As far as the topic, being afraid of housecats at L1 is not heroic.
I can't imagine ever playing a D&D character afraid of housecats - which game are you referring to here? In earlier editions, I can sense a wariness versus combat at low level but I can't imagine a combat involving a housecat.

Funnily enough, I tutor maths at a client's house and they just got a young cat (4 weeks old) and that thing is feral! I sit down and it jumps up and claws onto you like it was wearing one of those velcro suits (except it is basically clawing into your skin to hold on). And 4 week old kitten claws are damn sharp! That thing has me looking behind me everytime I go there.

So yeah, I'd never play a character afraid of housecats. ;)

Best Regards
Herremann the Wise
 

If you start at level 1 and are compared to all the level 8 guards you are going to meet later in the game, then the PCs will feel like a schlub.

I have a slightly different take on that. If you start at level one and there are all these level 8 guards that you meet later in the game, you are a schlub and the existance of the level 8 guards proves it. That you don't meet them until you are ready to face them doesn't change that. It doesn't matter if you are heroic in Elwynn Forest, you are still starting as a schlub if there are wandering level 75 bears in the Grizzly Hills. If that is what your world looks like, the only explanation in game is that no one really ever levels up.

(And in fact, in many cRPG's, no one really ever does level up. The numbers just get bigger because illusion of progress is one way to tickle the lizard brain during a game, but sense all the other numbers in the game are automatically scaling up at exactly the same rate you are no net change in the game play has really occured.)

Under the model of "You are a hero here where there aren't level 8's, and when you actually go there you'll still be a hero because you'll have leveled up", the in game explanation can only be you haven't gotten more heroic; you are just as heroic as you've always been. The numbers are only really meaningful in the metagame as rewards. Otherwise, you've got to wonder why the universe has so carefully segregated itself so that one guy from the next zone doesn't drop by and solve all the local problems in 15 minutes without breaking a sweat.

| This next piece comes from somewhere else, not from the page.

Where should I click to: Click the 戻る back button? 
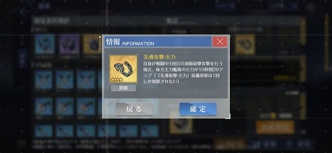click(134, 109)
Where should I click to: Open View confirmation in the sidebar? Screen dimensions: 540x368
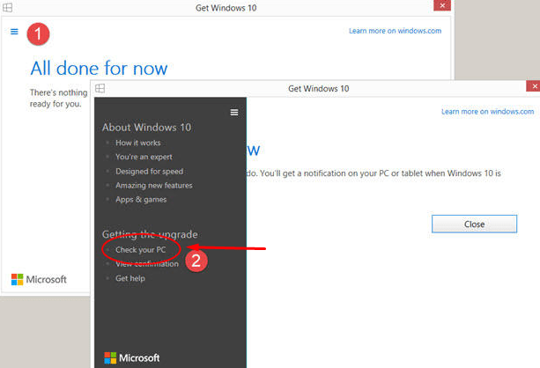point(146,264)
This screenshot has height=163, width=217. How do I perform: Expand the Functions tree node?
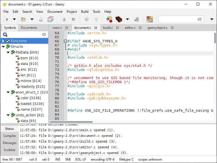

I create a universe with the assumption that the characters begin no place special. In fact, currently, the characters have gone back to where they started - and no one in the area of where they have started has gained three levels while they were away. The BBEG was exactly Nth level when they were last here, and he's still Nth level. The city watch were 2nd level fighters with 18 pt buy last time, and they still have the same stats. The higher level challenges are exactly where they've always been, and the PC's haven't stumbled into them for exactly the same reasons that they didn't stumble into them at 1st level and for exactly the same reasons that a 1st level commoner can normally walk safely down the street. There are no level 75 bears, and no level 15 minions. The world hasn't leveled up with the PC's, and NPC's are gaining XP at exactly the same rates that the PC's would, it's just the NPC's - being ordinary non-heroic sorts - typically aren't surviving.

Sure, there are always bigger challenges out there, but once you obtain extraordinary status somewhere, it sticks with you. You could go anywhere, and you might die somewhere, but no where would you be a schlub.
 

Starting off, I prefer the character has potential, but not experience. They could be a prodigy or a schlub, but they have the inherit ability to rise above that and become a true hero. I have no qualms about playing a character who starts as a hero, but I just prefer to work towards that goal, rather than start at it.

And I think a wizard who can be offed by his own cat familiar is damned funny, if not egrariously wrong. I guess it's the reason there's charm person at 1st level, not charm animal.